Business judgement rule merupakan konsep saat direksi perseroan tidak dapat dibebankan tanggung jawab secara hukum atas keputusan yang diambilnya walaupun keputusan tersebut menimbulkan kerugian. Konsep ini berlaku sepanjang keputusan dilakukan dengan itikad baik dengan tujuan dan cara yang benar. 

Dalam penjelasannya, Hikmahanto mengatakan seharusnya ada ketentuan yang menetapkan bahwa uang yang dikelola oleh Badan Usaha Milik Negara bukan sebagai uang negara. Dia mengatakan segala uang yang diberikan negara pada BUMN adalah milik BUMN karena negara sudah memiliki porsi saham di BUMN tersebut. 

Ketentuan ini menurut dia akan memberi kepastian hukum pada direksi untuk melakukan pengelolaan aset. Meski demikian ia mengakui usul itu sulit diterapkan lantaran adanya keputusan dari Mahkamah Konstitusi bahwa uang BUMN merupakan milik negara. 

Hikmahanto kemudian menjelaskan hanya ada tiga alasan sebuah BUMN merugi yaitu karena alasan perdata/pidana, administrasi, dan keadaan global. Untuk alasan ketiga ini, Hikmahanto mengatakan prinsip BJR bisa diberlakukan lantaran direksi tidak selalu bisa memprediksi keadaan global yang bisa mengganggu keberlangsungan perusahaan. 

Pernyataan serupa juga disampaikan oleh Jaksa Agung Muda Bidang Perdata dan Tata Usaha Negara atau Jamdatun, Feri Wibisono. Ia mengatakan direksi tidak selalu bertanggungjawab secara pidana atas keputusannya.

“Kerugian perusahaan tidak menjadi tanggung jawab bagi direksi dan officer, sepanjang kerugian itu dilaksanakan berdasar keputusan atas kewenangan. Kalau tidak sesuai, seenaknya aja, dong,” ujar Feri. 

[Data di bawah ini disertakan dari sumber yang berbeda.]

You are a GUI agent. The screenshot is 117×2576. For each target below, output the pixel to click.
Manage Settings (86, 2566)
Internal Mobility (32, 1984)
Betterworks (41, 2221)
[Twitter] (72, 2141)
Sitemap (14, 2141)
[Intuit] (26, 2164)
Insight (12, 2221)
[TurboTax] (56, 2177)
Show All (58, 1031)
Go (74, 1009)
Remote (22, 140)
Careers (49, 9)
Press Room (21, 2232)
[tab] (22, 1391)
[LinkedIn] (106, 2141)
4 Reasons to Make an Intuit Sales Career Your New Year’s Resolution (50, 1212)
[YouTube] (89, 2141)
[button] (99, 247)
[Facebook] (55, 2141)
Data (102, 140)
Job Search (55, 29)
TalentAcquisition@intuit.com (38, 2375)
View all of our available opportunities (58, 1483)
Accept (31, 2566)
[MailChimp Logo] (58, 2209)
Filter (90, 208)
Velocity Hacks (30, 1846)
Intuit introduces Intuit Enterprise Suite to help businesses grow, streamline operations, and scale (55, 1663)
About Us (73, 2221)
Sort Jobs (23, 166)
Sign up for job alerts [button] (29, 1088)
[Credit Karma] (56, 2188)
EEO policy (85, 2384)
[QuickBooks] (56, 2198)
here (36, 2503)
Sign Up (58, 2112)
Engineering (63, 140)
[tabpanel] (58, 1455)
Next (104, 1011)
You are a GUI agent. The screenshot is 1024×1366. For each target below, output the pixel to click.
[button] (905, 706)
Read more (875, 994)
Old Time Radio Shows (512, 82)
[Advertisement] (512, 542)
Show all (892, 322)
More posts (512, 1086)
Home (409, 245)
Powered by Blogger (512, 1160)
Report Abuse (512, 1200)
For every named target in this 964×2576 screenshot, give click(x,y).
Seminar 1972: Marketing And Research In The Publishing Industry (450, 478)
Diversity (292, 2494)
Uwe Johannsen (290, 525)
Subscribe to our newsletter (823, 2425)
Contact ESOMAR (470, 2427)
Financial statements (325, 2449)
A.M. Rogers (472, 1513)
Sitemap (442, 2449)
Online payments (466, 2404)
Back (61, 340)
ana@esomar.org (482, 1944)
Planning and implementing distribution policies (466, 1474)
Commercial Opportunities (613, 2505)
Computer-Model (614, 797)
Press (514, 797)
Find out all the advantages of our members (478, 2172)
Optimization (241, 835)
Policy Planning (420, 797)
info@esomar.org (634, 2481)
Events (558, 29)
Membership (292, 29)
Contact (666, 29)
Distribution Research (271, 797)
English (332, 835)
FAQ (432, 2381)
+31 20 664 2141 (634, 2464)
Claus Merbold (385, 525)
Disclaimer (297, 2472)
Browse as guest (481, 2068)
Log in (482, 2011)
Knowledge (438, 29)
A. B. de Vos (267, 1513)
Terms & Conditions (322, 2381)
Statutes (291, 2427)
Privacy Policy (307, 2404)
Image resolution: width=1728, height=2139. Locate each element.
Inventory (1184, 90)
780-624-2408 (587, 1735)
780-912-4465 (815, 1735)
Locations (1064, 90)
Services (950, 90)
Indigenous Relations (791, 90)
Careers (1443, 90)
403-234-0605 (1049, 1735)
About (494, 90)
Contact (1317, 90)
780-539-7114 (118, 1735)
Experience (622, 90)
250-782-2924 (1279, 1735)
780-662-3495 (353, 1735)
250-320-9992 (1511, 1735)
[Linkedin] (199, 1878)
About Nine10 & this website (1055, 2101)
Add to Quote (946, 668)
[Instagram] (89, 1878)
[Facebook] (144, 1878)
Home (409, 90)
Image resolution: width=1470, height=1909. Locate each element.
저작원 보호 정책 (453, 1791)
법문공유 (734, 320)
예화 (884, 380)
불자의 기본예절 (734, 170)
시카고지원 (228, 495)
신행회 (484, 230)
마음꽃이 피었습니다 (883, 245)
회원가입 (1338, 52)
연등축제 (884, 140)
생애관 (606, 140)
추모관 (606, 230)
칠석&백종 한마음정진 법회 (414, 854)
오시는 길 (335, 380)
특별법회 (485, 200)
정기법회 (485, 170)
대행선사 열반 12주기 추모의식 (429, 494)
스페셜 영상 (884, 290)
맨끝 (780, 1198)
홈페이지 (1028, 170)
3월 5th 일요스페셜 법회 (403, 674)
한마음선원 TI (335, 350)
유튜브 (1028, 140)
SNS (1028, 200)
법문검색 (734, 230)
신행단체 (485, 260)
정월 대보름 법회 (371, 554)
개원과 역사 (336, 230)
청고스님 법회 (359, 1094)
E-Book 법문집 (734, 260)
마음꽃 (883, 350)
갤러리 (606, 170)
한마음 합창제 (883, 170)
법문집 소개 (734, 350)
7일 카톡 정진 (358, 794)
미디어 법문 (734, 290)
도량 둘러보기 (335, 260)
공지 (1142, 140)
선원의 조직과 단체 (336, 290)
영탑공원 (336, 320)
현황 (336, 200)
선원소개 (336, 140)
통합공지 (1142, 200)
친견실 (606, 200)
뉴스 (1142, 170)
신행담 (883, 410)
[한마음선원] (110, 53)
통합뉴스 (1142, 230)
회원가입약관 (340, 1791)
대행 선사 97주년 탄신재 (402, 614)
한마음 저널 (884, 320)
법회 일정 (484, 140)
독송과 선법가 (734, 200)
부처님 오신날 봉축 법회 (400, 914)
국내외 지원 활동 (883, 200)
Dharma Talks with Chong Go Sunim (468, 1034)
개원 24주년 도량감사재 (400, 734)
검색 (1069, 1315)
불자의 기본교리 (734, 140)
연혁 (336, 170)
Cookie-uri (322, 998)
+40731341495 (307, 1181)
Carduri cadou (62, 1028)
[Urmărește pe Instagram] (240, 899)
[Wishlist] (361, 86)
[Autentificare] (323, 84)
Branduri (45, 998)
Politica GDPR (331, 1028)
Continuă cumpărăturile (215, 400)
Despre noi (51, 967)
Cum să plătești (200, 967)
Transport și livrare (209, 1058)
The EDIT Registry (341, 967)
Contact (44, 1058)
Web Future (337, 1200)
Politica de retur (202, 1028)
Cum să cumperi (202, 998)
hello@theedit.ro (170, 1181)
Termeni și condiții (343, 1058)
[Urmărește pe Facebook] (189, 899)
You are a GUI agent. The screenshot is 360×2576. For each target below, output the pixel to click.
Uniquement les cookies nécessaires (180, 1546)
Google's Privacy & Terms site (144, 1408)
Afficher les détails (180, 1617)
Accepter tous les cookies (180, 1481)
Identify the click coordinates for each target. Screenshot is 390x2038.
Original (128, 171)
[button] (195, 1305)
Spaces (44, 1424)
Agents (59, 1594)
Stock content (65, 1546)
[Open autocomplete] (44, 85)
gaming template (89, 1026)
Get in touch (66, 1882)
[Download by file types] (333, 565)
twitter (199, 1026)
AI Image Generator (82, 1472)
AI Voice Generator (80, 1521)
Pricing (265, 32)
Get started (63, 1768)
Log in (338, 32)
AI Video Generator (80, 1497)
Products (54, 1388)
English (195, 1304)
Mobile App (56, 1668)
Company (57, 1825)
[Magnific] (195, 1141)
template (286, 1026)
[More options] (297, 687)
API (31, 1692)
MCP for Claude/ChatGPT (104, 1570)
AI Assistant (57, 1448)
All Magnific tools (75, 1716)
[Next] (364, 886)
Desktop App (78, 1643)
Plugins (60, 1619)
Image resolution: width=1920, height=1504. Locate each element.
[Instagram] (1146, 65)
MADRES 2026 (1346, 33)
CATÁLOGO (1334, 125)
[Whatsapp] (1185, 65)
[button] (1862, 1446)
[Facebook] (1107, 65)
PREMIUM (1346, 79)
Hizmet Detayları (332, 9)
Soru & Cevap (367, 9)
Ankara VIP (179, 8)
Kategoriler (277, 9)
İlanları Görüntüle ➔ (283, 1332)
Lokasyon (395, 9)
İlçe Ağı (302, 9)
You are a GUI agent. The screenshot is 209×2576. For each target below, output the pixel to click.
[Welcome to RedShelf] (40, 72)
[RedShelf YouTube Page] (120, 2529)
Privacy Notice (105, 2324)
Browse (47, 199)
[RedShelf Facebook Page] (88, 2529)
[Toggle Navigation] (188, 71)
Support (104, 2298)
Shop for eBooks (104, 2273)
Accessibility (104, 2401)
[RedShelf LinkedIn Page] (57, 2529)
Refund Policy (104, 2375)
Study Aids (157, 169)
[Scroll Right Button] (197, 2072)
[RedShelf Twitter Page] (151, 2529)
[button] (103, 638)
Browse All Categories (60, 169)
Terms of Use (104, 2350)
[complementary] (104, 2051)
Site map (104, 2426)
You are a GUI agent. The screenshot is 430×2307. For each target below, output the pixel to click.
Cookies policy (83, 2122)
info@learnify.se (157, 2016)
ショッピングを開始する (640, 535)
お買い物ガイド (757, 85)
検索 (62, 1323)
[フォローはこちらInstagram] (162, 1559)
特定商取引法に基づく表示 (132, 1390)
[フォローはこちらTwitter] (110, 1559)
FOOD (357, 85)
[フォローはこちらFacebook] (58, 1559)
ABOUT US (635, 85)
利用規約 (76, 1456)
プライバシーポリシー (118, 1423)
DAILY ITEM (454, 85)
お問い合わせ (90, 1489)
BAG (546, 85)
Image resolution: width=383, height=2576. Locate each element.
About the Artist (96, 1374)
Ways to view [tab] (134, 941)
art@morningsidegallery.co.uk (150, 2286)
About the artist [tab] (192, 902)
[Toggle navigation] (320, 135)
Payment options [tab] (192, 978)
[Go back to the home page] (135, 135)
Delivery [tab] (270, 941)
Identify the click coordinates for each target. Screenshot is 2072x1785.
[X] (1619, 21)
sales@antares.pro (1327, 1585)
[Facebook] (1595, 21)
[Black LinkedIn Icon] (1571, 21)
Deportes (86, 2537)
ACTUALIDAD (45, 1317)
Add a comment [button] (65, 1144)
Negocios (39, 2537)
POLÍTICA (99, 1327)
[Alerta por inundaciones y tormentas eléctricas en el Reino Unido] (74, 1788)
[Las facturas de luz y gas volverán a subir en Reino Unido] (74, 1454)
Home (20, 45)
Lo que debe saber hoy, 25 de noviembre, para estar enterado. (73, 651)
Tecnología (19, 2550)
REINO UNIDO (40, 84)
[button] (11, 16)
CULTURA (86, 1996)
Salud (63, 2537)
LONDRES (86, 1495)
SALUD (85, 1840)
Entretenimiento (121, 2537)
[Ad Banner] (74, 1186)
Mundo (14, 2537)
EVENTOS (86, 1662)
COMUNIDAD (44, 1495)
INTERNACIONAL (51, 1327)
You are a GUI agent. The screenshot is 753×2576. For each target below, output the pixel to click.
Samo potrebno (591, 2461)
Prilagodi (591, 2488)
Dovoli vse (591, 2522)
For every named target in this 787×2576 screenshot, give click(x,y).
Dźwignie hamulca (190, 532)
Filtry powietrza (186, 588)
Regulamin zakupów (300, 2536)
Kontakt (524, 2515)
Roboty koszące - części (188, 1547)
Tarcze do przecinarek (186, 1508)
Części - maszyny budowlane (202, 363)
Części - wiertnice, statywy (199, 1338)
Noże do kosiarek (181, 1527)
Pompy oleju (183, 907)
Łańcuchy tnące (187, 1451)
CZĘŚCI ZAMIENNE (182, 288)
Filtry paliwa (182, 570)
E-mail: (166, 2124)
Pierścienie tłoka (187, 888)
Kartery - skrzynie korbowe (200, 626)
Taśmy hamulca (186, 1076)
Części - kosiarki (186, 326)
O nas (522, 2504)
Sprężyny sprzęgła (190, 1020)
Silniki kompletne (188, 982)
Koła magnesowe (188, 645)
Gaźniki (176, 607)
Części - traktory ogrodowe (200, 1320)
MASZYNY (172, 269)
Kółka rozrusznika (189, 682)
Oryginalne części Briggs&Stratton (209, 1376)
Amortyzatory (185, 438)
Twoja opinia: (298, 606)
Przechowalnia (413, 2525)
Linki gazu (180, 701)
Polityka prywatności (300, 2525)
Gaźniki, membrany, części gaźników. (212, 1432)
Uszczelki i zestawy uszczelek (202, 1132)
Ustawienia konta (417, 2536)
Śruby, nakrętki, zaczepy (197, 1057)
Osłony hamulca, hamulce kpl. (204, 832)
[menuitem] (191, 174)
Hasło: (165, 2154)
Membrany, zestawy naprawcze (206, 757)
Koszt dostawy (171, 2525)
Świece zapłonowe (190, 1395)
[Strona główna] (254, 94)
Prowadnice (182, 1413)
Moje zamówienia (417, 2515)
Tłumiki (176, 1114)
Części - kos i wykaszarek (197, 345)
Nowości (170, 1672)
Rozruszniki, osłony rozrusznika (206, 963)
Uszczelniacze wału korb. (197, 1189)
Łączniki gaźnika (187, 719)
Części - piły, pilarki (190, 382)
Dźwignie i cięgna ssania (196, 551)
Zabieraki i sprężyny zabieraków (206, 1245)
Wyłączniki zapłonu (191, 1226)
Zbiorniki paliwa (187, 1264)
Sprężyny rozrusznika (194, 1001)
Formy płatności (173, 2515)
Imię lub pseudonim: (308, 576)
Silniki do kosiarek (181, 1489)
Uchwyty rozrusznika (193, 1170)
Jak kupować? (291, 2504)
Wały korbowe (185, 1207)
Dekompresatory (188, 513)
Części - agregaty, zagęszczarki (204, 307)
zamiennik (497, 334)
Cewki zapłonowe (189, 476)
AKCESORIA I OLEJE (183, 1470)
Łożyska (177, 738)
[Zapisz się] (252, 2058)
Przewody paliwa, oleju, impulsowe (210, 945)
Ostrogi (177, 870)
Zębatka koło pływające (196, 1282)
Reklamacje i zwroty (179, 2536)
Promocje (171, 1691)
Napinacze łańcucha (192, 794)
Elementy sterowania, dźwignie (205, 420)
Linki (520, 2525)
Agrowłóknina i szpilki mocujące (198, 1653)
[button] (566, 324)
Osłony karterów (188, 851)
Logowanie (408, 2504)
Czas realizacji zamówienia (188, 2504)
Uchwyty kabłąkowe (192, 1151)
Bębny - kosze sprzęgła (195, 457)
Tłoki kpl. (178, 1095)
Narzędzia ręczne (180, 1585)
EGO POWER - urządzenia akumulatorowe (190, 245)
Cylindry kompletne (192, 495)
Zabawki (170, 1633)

 Dalam kaitannya adanya kerugian negara dan unsur kewenangan Feri menganggap kasus dugaan korupsi yang dilakukan Karen sebagai kriminalisasi. Wakil Presiden Jusuf Kalla yang hadir sebagai saksi di sidang Kamis (16/5) lalu juga menegaskan keputusan Karen yang dianggap tindakan korupsi itu berdasar perintah dari instruksi pemerintah.

Pengamat ekonomi Faisal Basri menilai, kasus yang menimpa Karen harus segera dihentikan agar tidak terus berulang. Apalagi menurut dia dalam beberapa waktu terakhir sudah ada sejumlah direksi BUMN yang terseret ke pengadilan lantaran adanya unsur kerugian negara. Padahal menurut dia kebijakan yang dibuat tidak bermuatan itikad jahat untuk menguntungkan kelompok tertentu. 

Menurut Faisal bila politisasi hukum melalui kriminalisasi kebijakan berlanjut maka seharusnya Presiden Joko Widodo juga bisa dipidana. Hal itu menurut dia lantaran terdapat sejumlah kebijakan yang dibuat negara yang secara itung-itungan juga menyebabkan kerugian negara. Atas alasan itu dia berharap aparat hukum lebih berhati-hati dan tidak tebang pilih dalam menangani perkara korupsi.